The announcement comes after the ATP’s calendar planning was hit this month as the Madrid Open, one of the leading tennis tournaments outside the Grand Slams, was canceled for 2020 following resurgence in COVID-19 cases in Spain.

The Madrid Open is an ATP Masters 1000 tournament on the men’s tour and Premier Mandatory event on the Women’s Tennis Association (WTA) Tour. The revised calendar issued marks a continuation of the plan to resume the ATP Tour season, following suspension in March due to global outbreak of coronavirus which still has many of the countries in its death throes.

As part of the updated schedule the ATP Masters 1000 tournament in Rome, the Internazionali BNL d’Italia, will now be scheduled one week earlier from September 14, in the week previously assigned to the Madrid Open, and will have a Monday final. The Rome event will be followed by the ATP 500 Hamburg (Germany) European Open in the week prior to the French Open at Roland Garros.

The updated schedule includes the final section of the calendar comprising the European indoor swing, including events in St. Petersburg (Russia) (St. Petersburg Open), Antwerp (Belgium) (European Open), Moscow (VTB Kremlin Cup), Vienna (Erste Bank Open), Paris (Rolex Paris Masters) and Sofia (Bulgaria) (Sofia Open), ahead of the season-ending ATP Finals in London. Among the changes, the St. Petersburg Open will be elevated to ATP 500 status for its 2020 edition.

The revised calendar also confirms that the Next Gen ATP Finals in Milan (Italy) will not take place in 2020 as COVID-19 is very much on the prowl.

Remarked Andrea Gaudenzi, ATP Chairman, “Tennis is starting to find its way back and, while we must first and foremost look after the health and safety of everyone involved, we are hopeful we will be able to retain these playing opportunities and produce a strong finish to the season. I would like to commend the tournaments for their continued commitment, flexibility and resourcefulness in finding solutions to operate under these challenging circumstances.”

The ATP said it continues to examine options for additional events to be added to the schedule, including opportunities to issue a limited number of single-year licenses for the remainder of the 2020 season.

The ATP Finals are being staged in London since 2009 and this year it is scheduled to take place from November 15-22 at The O2 (multipurpose indoor arena).
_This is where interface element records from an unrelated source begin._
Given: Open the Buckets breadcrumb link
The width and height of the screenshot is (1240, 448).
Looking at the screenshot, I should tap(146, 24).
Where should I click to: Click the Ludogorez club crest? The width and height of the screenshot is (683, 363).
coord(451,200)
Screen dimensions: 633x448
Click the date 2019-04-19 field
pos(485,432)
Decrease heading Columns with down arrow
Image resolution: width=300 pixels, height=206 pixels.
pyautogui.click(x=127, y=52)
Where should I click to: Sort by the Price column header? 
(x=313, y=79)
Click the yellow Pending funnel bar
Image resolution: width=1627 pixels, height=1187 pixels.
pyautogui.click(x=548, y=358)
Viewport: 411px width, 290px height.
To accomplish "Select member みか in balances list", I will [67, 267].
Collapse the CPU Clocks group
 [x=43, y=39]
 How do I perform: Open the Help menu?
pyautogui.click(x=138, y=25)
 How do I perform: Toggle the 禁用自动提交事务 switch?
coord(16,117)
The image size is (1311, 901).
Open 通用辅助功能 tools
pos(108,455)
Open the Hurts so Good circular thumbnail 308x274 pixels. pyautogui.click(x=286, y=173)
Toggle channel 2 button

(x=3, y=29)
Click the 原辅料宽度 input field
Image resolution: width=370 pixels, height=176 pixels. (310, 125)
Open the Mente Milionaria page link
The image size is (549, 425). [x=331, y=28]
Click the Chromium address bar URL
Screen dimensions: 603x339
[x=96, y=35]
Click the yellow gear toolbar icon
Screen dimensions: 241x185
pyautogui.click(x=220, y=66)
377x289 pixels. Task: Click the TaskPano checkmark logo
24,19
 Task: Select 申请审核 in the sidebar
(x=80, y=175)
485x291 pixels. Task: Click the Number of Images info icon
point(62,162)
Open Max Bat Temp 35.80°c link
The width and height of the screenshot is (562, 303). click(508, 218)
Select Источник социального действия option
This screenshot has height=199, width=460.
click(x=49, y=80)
However, this will be the final edition in London, with the tournament set to move to Turin, Italy, from 2021 to 2025.

In sync with existing UK Government guidance, the ATP said it currently plans to hold the ATP Finals behind closed doors as the coronavirus dust has still not settled down. Fans who have already purchased tickets or hospitality to the event through the tournament’s official partners will receive full refunds.

However, ATP said it keeps its fingers crossed that later this year fans will be allowed to return into stadia in a socially distanced manner, following a series of pilot events being undertaken in the UK that will resume this weekend. If this is confirmed ahead of the Finals, the ATP said it wants to reopen ticket sales for the tournament.

“The fans have played such an incredible part in the success of the Nitto ATP Finals over the years and there’s no question the capacity crowds will be deeply missed this year. Working within the guidelines issued by the UK Government is paramount as we look to prioritize the health and safety of the fans and everybody involved in the tournament in our efforts to deliver the event in the safest way possible,” Gaudenzi added.